Introducing Yabbo

Introducing Yabbo

Yabbo

New Registrant
People see me as a lot of things: man, biker, husband, programmer, engineer, eccentric, human and so on. I have a hard time identifying with any of these. I do not like people but enjoy being around them. I do not have trouble making friends but I have never been any good at collecting them. I suppose, in no small way, I am afraid, given enough time, they will see me for what I feel I am and ultimately reject me. I do not think the rejection is what bothers me, but the rejection mirrors back to me that I am not average, something I have desperately tried to be. Some would say that my general appearance, sense of humor, and attitude are designed to keep people at arms lengthI cannot wholeheartedly disagree. I am not sure I know enough about the relevant parts myself to have an opinion one way or another.

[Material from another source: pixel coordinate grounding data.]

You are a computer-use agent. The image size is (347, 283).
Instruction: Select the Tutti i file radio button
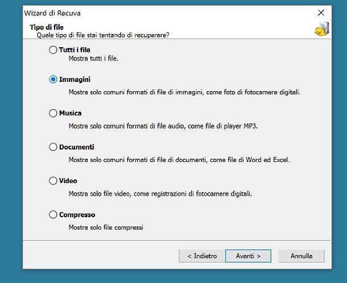point(53,50)
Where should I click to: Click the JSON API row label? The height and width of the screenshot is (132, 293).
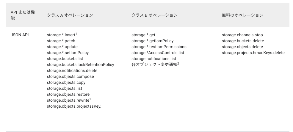(x=20, y=35)
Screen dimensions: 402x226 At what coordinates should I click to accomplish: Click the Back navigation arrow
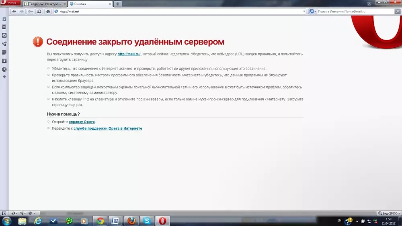tap(14, 11)
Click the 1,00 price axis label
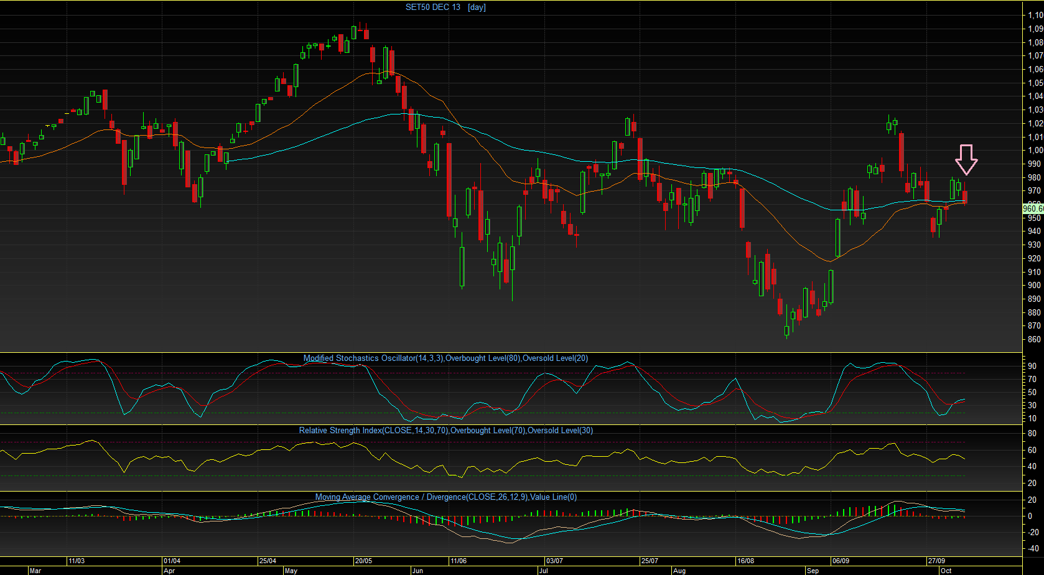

I have been in and out (mostly out) of therapy for going on 16 yearsa handful of doctors, consolers and a brief stay at a mental health facility. I have a number of mental illnesses and other issues which include: chronic insomnia, sleepwalking, night terrors, depression, anxiety, dissociative disorder, and hallucinations. As a result of one or potentially a combination of these issues I take a decidedly critical and logical look at most things in life with very little emotional attachment. For the most part I only feel a sub-set of shallow emotions. Pity, disgust, distraction, obsession, contentment, and a general feeling of being lost are the ones that come to mind. I have done my best over the years to emulate all other emotions as dictated by social cues.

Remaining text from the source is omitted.